She felt his other hand move in her hair, that same slow caress, heard his slow, deep breath, a sigh, and then felt his lips pressing against the top of her head, a soft, firm kiss.
“Go inside, Katie.” Liam let her go and she looked up at him in wonder, unable to speak. Patrick appeared, knocking at the window, and Liam powered it down.
“Your keys.” Patrick handed them over, and Katie noticed he was still wearing his boots and hadn’t bothered with a shirt. His chest was bare above the zipper of his Sherpa coat. He looked at her face and then at his brother’s, frowning, mistaking her tears. “Katie, I’m so sorry. Really…”
“It’s okay,” she choked, letting Patrick open the door and help her out of the car. She wanted to look back, to say something to Liam, to ask him what had just happened, what it meant. Patrick walked her to the door, still apologizing, and she let him, murmuring something as he headed back down the walkway, getting into his brother’s Maserati.

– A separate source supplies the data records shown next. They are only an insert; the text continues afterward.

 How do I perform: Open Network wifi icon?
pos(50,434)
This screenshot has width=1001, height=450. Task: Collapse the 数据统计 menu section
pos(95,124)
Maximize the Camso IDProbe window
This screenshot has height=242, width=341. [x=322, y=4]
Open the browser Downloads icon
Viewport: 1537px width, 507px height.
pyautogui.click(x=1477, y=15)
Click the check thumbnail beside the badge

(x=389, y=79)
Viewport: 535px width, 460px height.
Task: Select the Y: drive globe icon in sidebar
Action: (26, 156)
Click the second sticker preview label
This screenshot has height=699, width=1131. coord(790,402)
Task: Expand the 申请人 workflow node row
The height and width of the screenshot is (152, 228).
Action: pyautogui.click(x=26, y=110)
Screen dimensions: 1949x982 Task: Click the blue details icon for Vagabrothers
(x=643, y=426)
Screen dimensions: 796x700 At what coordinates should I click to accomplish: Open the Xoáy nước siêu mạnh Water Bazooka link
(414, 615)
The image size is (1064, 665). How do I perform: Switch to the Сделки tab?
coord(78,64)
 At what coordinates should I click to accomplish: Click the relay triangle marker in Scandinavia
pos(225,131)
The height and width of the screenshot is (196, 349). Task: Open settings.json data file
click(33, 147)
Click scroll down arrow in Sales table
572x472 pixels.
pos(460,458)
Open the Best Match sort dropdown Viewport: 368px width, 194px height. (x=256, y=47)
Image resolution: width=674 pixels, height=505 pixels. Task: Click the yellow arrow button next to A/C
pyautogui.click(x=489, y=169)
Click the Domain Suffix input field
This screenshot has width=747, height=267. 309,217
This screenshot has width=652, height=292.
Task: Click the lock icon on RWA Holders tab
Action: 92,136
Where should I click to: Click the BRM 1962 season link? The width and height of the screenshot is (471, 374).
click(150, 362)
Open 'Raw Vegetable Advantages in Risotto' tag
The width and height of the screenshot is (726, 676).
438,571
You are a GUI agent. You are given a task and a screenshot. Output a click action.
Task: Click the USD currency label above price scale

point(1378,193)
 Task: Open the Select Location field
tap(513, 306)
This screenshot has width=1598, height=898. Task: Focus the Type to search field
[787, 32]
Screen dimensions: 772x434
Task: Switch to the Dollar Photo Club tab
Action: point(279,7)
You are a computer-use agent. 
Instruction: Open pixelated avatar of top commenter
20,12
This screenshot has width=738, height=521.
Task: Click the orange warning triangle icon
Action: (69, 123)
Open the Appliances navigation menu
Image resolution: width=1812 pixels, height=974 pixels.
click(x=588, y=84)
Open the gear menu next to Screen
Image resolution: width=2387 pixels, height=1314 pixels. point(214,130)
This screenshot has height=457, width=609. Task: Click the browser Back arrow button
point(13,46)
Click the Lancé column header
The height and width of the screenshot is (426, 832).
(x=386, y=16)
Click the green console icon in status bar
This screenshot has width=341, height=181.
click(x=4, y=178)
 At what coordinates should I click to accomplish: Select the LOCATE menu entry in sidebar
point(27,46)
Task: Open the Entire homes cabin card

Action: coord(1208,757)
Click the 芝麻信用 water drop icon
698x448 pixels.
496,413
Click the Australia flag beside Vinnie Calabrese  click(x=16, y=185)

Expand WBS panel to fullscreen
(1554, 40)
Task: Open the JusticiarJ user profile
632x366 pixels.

She saw Liam’s face for just one brief moment before they left, when Patrick opened the passenger door, saw Liam looking straight at her. His gaze had never wavered.
And she knew.
He’s the one.
Katie sighed, pulling misfiled books off the shelves for the third time in an hour, and it was her own damned fault. She had sandwiched a stack of fiction from A to Z without regards to alphabet in the “K” section without thinking, just automatically putting books on the shelf one after the other, her mind wandering. She couldn’t help it. It had been wandering all week, back to the moment when Liam burst into the room to rescue her, back to the ride home, her tearful, shameful confession, and mostly to that one incredible moment in his car, her lips pressed to his palm and his lips brushing her hair.
She had fought the urge to call, had struggled with her desire, confessing everything to Lori, whose cliche-machine had been running full blast, telling her that Katie had obviously gotten herself into a “fine kettle of fish now,” and while Lori didn’t want to be the “doubting Thomas,” she was suspect of the whole “smoke and mirrors” act.